What I meant to say was, it’s been a while and the reason is I haven’t felt compelled to write here. That is: I didn’t feel as though there were any real problems worth the effort to report, evaluate, or solve in blog format. Not that there haven’t been challenges, like an ex popping in to remind me she exists and, as suddenly, vanishing. That there is a recipe for confusion. But, and it’s a big but, I feel as though I’ve either handled it well or I’m handling it well. Much like any other bugaboo that’s crept up these past few weeks.
Art is where I left it, in the studio. Art and I are getting along just fine.
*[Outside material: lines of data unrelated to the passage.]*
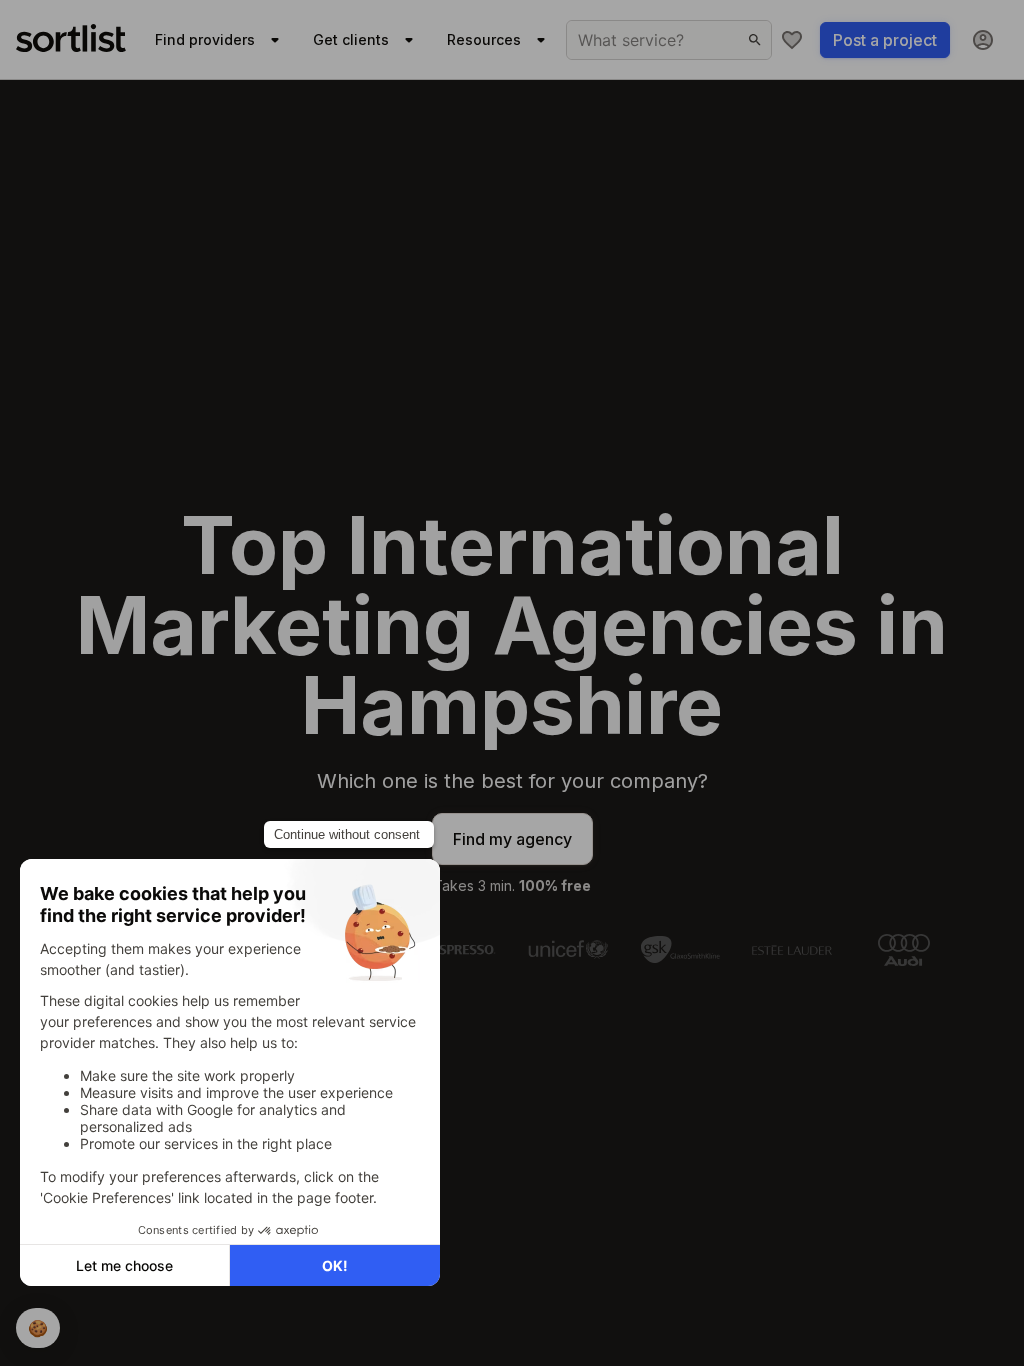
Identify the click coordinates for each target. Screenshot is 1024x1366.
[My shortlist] (792, 40)
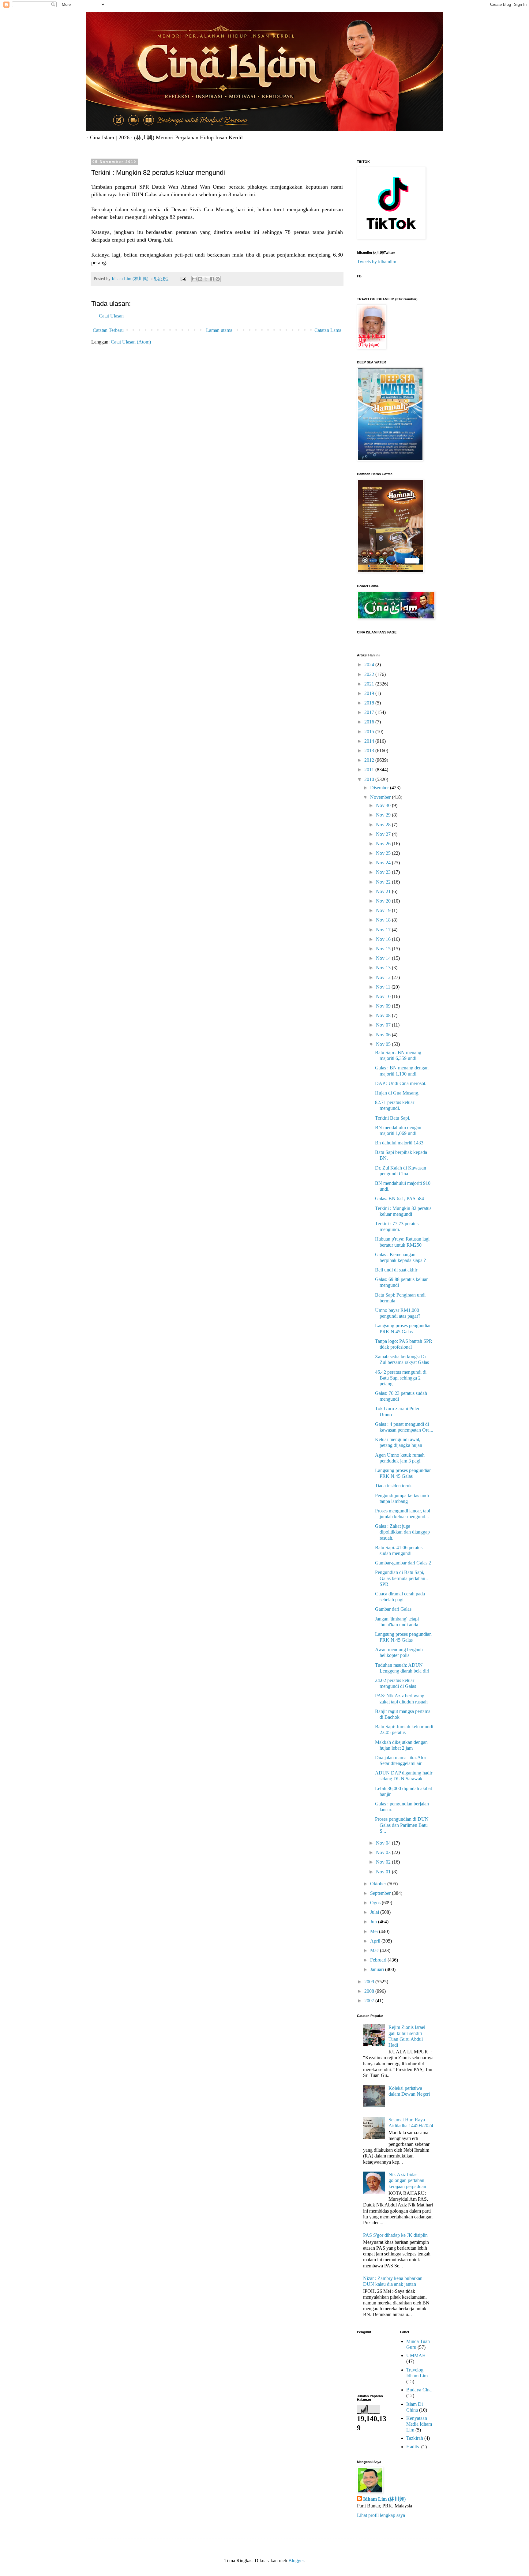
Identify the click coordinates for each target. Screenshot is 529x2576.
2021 (369, 683)
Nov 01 (384, 1871)
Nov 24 (384, 862)
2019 (369, 693)
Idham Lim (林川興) (384, 2499)
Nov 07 (384, 1024)
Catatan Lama (327, 330)
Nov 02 (384, 1861)
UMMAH (416, 2355)
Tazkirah (414, 2438)
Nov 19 (384, 910)
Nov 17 (384, 929)
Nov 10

Later into the week I will prove it with a pretty picture.
Life and I are on good terms. Got that gym membership, got that savings account, got school registered and scholarships applied for. Work is kind and I do my best to show appreciation. I am a little shy about the dating ambitions but give me time, I’ll do us proud.
Aaaaand it’s about the time when the sleepy gnaws at my periphery. These eyelids sure are heavy. I’d better give ‘er another go.